IN THE MATTER OF AN ARBITRATION
CANADIAN PACIFIC RAILWAY
CANADIAN AUTO WORKERS, LOCAL 101
(Grievance of Engine Attendant C. Wasylenchuk)
ARBITRATOR: Vincent L. Ready
COUNSEL: G. Pepin
for the Company
for the Union
HEARING: March 26, 1998
PUBLISHED: April 21, 1998
This case involves the dismissal of Engine Attendant Chris
Wasylenchuk from the Edmonton Mechanical Facility, Alberta. The
parties filed the following Joint Statements of Fact and Issue:
©b34r JOINT STATEMENT OF FACT:
On December 11, 1996 by way of a letter to the Union C.
Wasylenchuk was dismissed from service for, firstly:
"...that you have been assessed forty (40) demerit
marks for your inappropriate and unacceptable behaviour
as evidenced by your verbal threats and physical
assaults against a fellow employee, at South Edmonton,
November 26, 1996. (Third incident)
"...that you have been dismissed for accumulation of
demerit marks in excess of 60 demerits."
©b34r JOINT STATEMENT OF ISSUE:
It is the position of the union that:
- the Company has acted in an arbitrary, excessive and
discriminatory manner with respect to the dismissal of
Therefore, Engine Attendant Chris Wasylenchuk should be
reinstated forthwith, without loss of seniority, with full
redress for all lost wages, benefits and losses incurred as
a result of his dismissal, including, but not limited to,
interest on any moneys owing.
The Company denies the Union's contentions and claim.

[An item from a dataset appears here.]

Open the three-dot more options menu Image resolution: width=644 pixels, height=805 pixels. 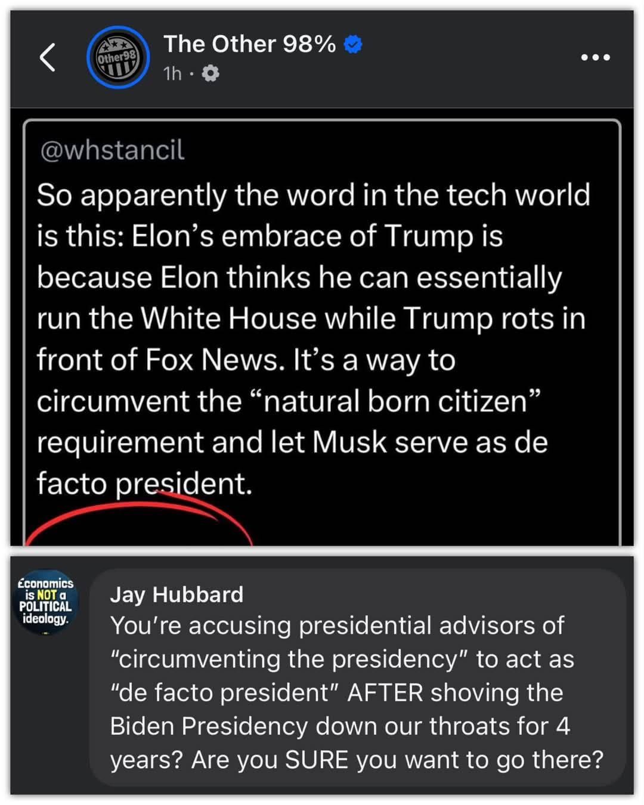tap(595, 57)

As noted in the Joint Statements of Fact, the incident giving rise to
the grievor's dismissal occurred on November 26, 1996. The
information shows that on this day the grievor was asked to work
overtime after his regular 2400-0800 night shift. At this time the
grievor was assigned to work with Engine Attendant Albert Larson on
the day shift. Mr. Larson was the alleged victim of the grievor's
verbal threats and physical assault.
The evidence shows that at some point in the morning of November 26,
while the grievor and Mr. Larson were in the fuelling shack, they
became engaged in a disagreement over the performance of certain snow
and ice clearing work. The two participants in the conversation
disagreed on the nature of their argument. Mr. Larson testified that
the grievor was complaining about clearing the running boards. On
the other hand, the grievor alleges that the discussion became heated
with Mr. Larson berating the grievor's work performance.

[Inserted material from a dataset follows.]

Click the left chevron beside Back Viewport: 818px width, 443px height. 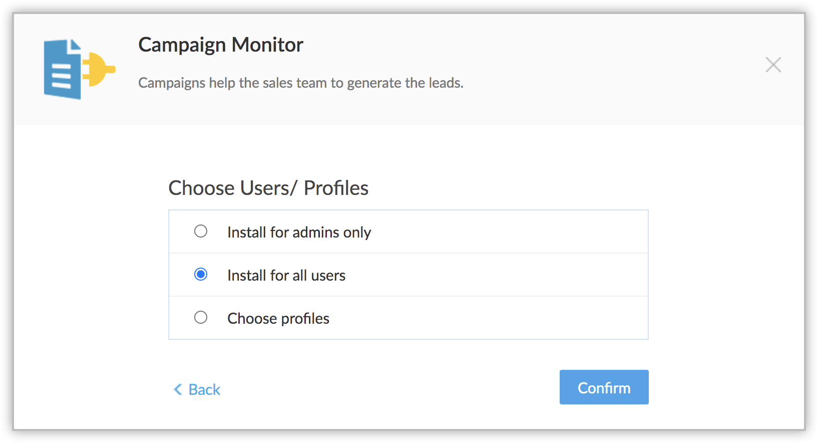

The parties also disagree on the degree of severity of physical
contact between the two. Mr. Larson testified that he got up to
leave when the grievor stood up and stated "You're going to stay
right here", grabbed him by the throat and continued with words to
the effect "we are going to settle this argument right here, there
are no witnesses." Mr. Larson added that after a moment the grievor
appeared to settle down only to grab Mr. Larson by the throat a
second time stating "we are going to settle this once and for all."
The grievor then settled down again, and the two got up, left the
fuelling shack, and resumed their duties. Both individuals
subsequently reported this incident to Lead Hand Marcel Esposito, as
there was no Supervisor on duty at the time.

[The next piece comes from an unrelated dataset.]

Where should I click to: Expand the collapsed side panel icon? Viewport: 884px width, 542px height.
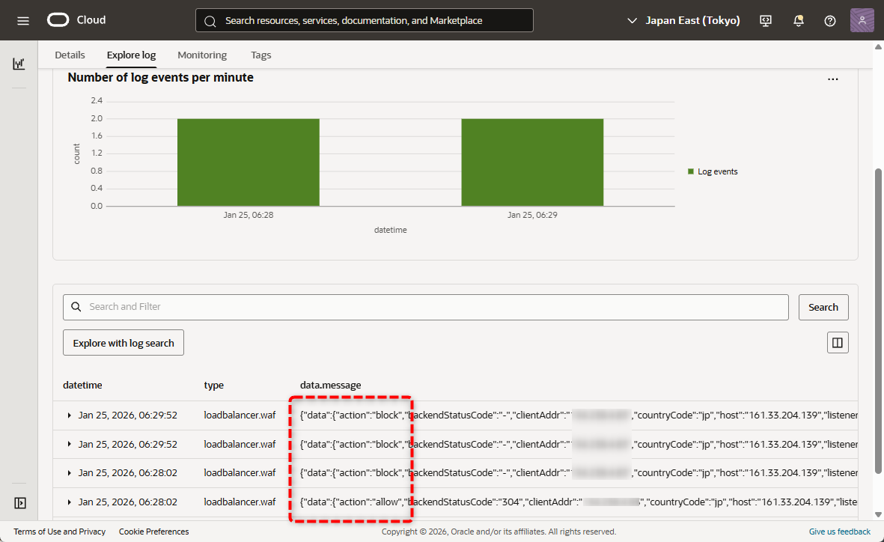(20, 503)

The grievor's account is essentially that Mr. Larson was being
uncooperative, and that Mr. Larson verbally abused him in the
fuelling shack. During the course of the investigation into this
matter, the grievor made the following statement on December 2, 1996:
He (Mr. Larson) said I don't need you here, you do
nothing on your shift, you sleep all night and you
leave me all this work to do. I don't know nothing
and I shouldn't be here with him. As he was saying
these things he was yelling and his face turned beet
red, foaming at the mouth. I just asked him once
again I am here to help you with this power and once
again he started yelling and screaming again, I don't
need your help I can do it myself. At this point I
was getting scared...
The grievor's December 2, 1996 statement indicates that he asked Mr.
Larson to leave him alone, but that he continued to "yell and scream"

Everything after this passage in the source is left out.